Выбрать главу

Старик с ласковым удивлением слушал, пока не перебивая, лишь чуть иронически нахмурясь. А вот Эльза Густавовна пришла почему-то в восторг, контрапунктически выражала его в процессе моего изложения, а затем сама начала с удовольствием говорить о “Рыбаках”, о том, что в них удаль, сила, красота природы, солнце. Старик чуть взволнованно, хотя и по-прежнему не без легкого отголоска иронии, сказал мне: “Да-да, замечательно вы чувствуете образность”. После поговорили о “Слезе” в том же примерно духе, в каком уже говорилось о ней здесь. Старик остался, кажется, очень доволен и прочувство­ванно, с душой произнес: “Спасибо большое вам — и вам, Иван Сергеевич, — за то, что музыку мою любите. Спасибо вам большое!”. Впрочем, все высказы­вания мои Старик не комментировал, сказал лишь: “Знаете что, вы сделайте самостоятельно передачу, я послушаю”. Он, видимо, уже немного устал от разговора, утомился и не желал его развития. Да и содержательность тогдашнего моего монолога... Ребячество, юность — понимаете? Я не вполне был готов... От души говорил — да, но... Все-таки он во всем некой большой сути искал, некого дна. Одних радостных ощущений ему надолго не хватало. Всю жизнь учась, постигая, мысля, переживая, совершенствуясь, хотел он и от собеседника плотной, чем-то важным наполненной речи и жадно ждал этого важного, любопытного для себя, и если находил — неизменно расточал безграничные и, ей-Богу, часто гиперболические комплименты, — но ждал во всем в первую голову содержания , чего-то сильно интересующего, ждал находок, нового для себя, волнующего, — не получая же этого, быстро уставал... В сущности, это объяснимо — ведь для гения ценна каждая минута общения с жизнью.

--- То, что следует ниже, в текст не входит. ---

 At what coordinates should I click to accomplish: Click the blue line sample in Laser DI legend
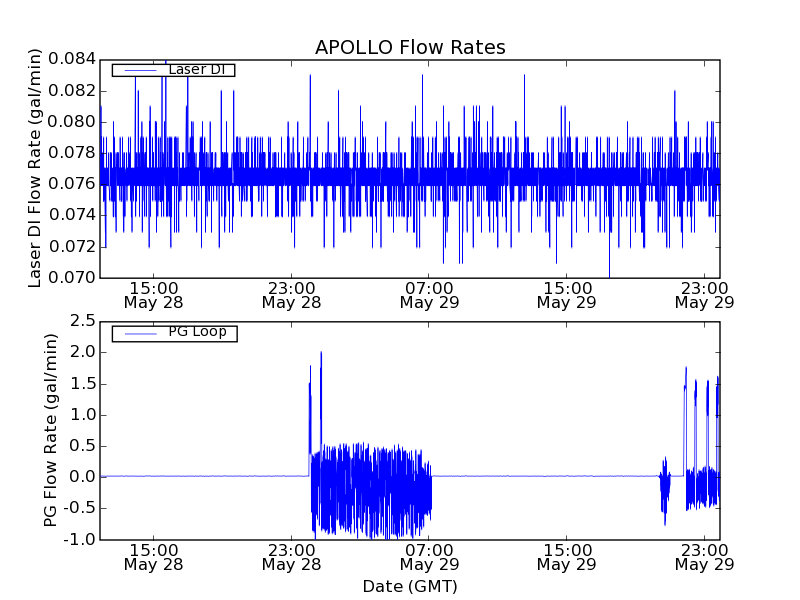point(135,70)
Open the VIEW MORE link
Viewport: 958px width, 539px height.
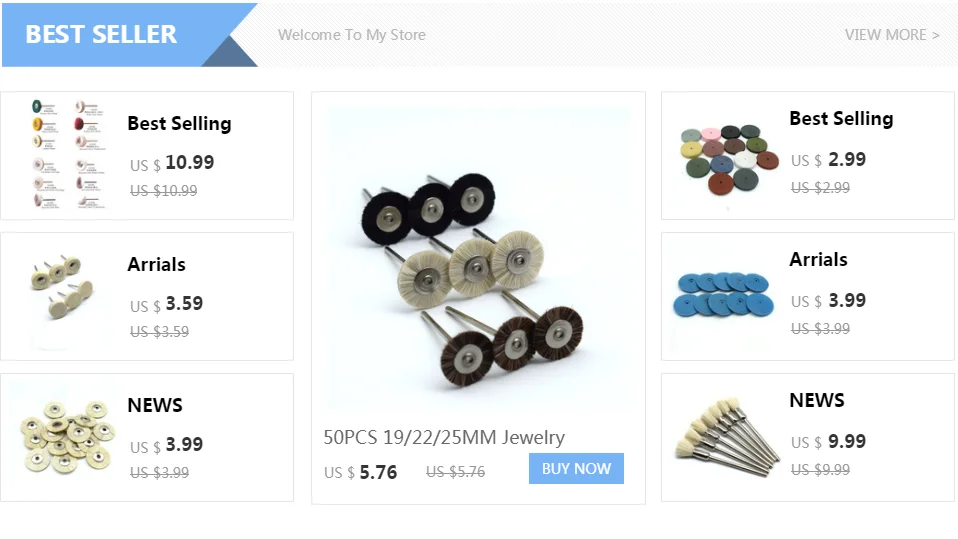pos(892,35)
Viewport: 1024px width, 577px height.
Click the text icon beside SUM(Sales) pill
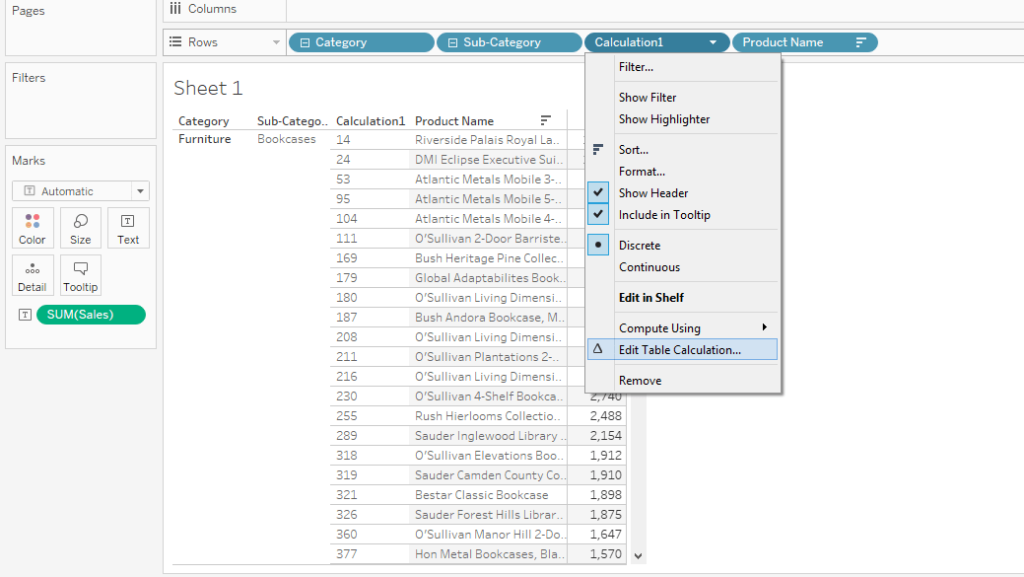coord(25,315)
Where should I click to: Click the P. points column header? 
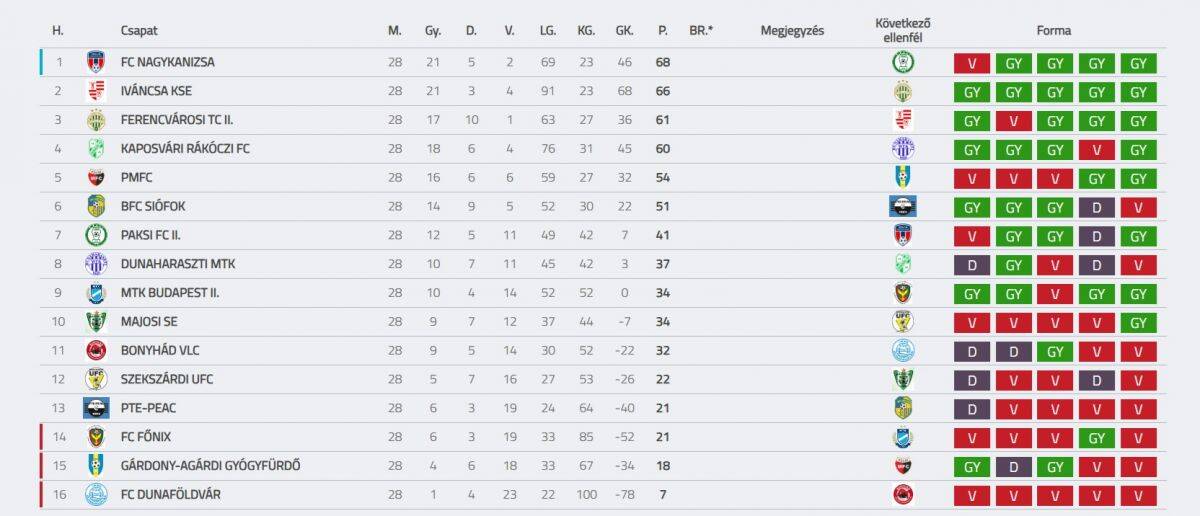[x=663, y=30]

Дело его и все, на чем зиждилось оно, было для него всем , первоосновой. Свиридов ведь и мирской, и немирской человек. Он же к Богу близок — у него дарование, Дар Божий... Так что непросто он жил и непросто слушал ...

 

...Всегда необыкновенно бывало в том доме. Там начинался некий особый мир — и очень земной, и совсем не земной... Как будто акварелью все там было писано. Как сейчас перед глазами — теплый светло-желтый ореол люстры, нарядный паркет, стена из полок с книгами, картинами и фотокарточками друзей и знакомых, лаковый изгиб рояля, ноты, рукописи на нем, на зеленом сукне стола простецкий телефонный аппарат, печатная машинка “Оптима” в углу... Кресла... Как сейчас... Старик говорит в своем кресле, длится чуть хрипловатый, но певучий его голос с морем оттенков и всегда с сильным выражением, о чем бы он ни толковал... Прохаживается оранжево-рыжая пушистая кошка, к которой, отрываясь от какого ни есть важного дела, Старик вдруг наклонится и громко, приторно-умильно, как к малому ребенку, но немного горестно непременно воззовет — почему-то на “о”: “Кисенька моя! Хорошая моя кисенька! Что, моя кисенька? Что?” — и откинется на спинку кресла со скорбным лицом, с искор­ками в стальных своих глазах...

Господи! Еще хотя бы раз...

После наших сообщений Старик начал сам говорить. Как всегда — ярко, с устремленной силой, образно и на совершенно неведомом мне доселе русском языке. Суровый, часто сердитый голос его крепко звенел. Чувствуя, что собе­седники явно понимают его и умом, и сердцем, он вдохновился, будто древний пророк. Тут явилась и вся его телесная сила, плотность, мужицкая сбитость, ширина, твердый жест, без которых тоже нельзя представить бесконечной энергии его. У Свиридова не было возраста; немощь и старость заметно появлялись наружу, лишь когда он болел или бывал опечален, да и то обманчивая безнадежность настроя Старика мгновенно уничтожалась первой же вспышкой какого-либо патетического настроения, думы о серьезном . Запас его жизненной энергии был, казалось, неисчерпаем, словно артезианская вода. Мы с Иваном часто говорили друг другу: “Можно себе представить, какой вулкан это был в молодости. С ним, наверное, просто невозможно было!”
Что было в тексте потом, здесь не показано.